IJFANS International Journal of Food and Nutritional Sciences

ISSN PRINT 2319 1775 Online 2320-7876

Revolutionizing Tuberculosis Diagnosis: A Comprehensive Review of Artificial Intelligence Advancements

Main Article Content

Nisha, Dr. Reena

Abstract

Tuberculosis (TB) remains a significant global health challenge, with millions of new infections reported annually. In this review paper, we explore the evolving landscape of TB diagnosis, focusing on the pivotal role played by artificial intelligence (AI) in addressing the complexities associated with this chronic infectious disease.
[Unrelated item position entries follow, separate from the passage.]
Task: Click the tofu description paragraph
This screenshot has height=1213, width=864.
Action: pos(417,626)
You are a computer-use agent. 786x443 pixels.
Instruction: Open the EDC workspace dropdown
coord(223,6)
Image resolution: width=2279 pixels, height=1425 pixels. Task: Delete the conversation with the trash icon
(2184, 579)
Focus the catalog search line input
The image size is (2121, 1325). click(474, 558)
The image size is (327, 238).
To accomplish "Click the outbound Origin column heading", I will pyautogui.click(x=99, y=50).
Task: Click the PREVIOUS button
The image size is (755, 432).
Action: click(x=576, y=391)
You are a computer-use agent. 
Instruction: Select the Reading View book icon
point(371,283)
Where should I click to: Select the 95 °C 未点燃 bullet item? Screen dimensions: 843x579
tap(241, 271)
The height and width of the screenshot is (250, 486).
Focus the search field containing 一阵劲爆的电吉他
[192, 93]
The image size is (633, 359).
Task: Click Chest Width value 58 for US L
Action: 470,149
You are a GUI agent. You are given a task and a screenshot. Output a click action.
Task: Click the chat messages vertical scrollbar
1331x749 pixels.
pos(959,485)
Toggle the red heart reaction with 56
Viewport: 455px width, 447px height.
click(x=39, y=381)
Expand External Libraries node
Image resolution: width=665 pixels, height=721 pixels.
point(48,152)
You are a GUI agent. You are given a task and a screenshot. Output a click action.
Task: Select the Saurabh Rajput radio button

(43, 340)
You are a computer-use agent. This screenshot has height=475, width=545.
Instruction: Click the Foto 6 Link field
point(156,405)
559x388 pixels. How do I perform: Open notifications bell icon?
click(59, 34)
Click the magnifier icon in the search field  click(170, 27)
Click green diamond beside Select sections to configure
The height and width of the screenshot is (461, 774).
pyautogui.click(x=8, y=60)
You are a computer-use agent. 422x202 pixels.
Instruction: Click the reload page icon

The paper begins with an overview of TB, highlighting its prevalence, transmission, and the emergence of drug-resistant strains, underscoring the urgent need for innovative diagnostic approaches. The review delves into the limitations of conventional diagnostic methods and introduces the potential of computer-aided diagnostics (CAD) tools as a transformative solution. A detailed analysis of recent research efforts showcases various AI-based models that have demonstrated high performance in TB detection. These models employ advanced techniques such as image pre-processing, lung field segmentation, and feature extraction to enhance diagnostic accuracy. The integration of deep learning, fuzzy logic, genetic algorithms, and artificial immune systems into AI models is discussed, showcasing their ability to improve specificity and efficiency in TB diagnosis. Furthermore, the review explores the development of mobile health technologies leveraging deep learning to address diagnosis challenges in marginalized and developing regions. The airborne nature of TB transmission and risk factors associated with active and latent TB cases are outlined to provide context for the importance of early and accurate diagnosis. The paper also discusses the various manifestations of TB, including extra pulmonary tuberculosis (EPT) and military tuberculosis, emphasizing the need for precise diagnostic tools. The classification of TB into multidrug-resistant TB (MDR-TB) and extensively drug-resistant TB (XDR-TB) is explored, highlighting the impact of irregular treatment and drug supply issues on the emergence of resistant strains. The review concludes with a reflection on the promising advancements in AI-driven diagnostic tools, such as CAD4TB, Lunit INSIGHT, and qXR, and their potential to reshape the landscape of TB diagnosis, offering hope for more effective and timely interventions.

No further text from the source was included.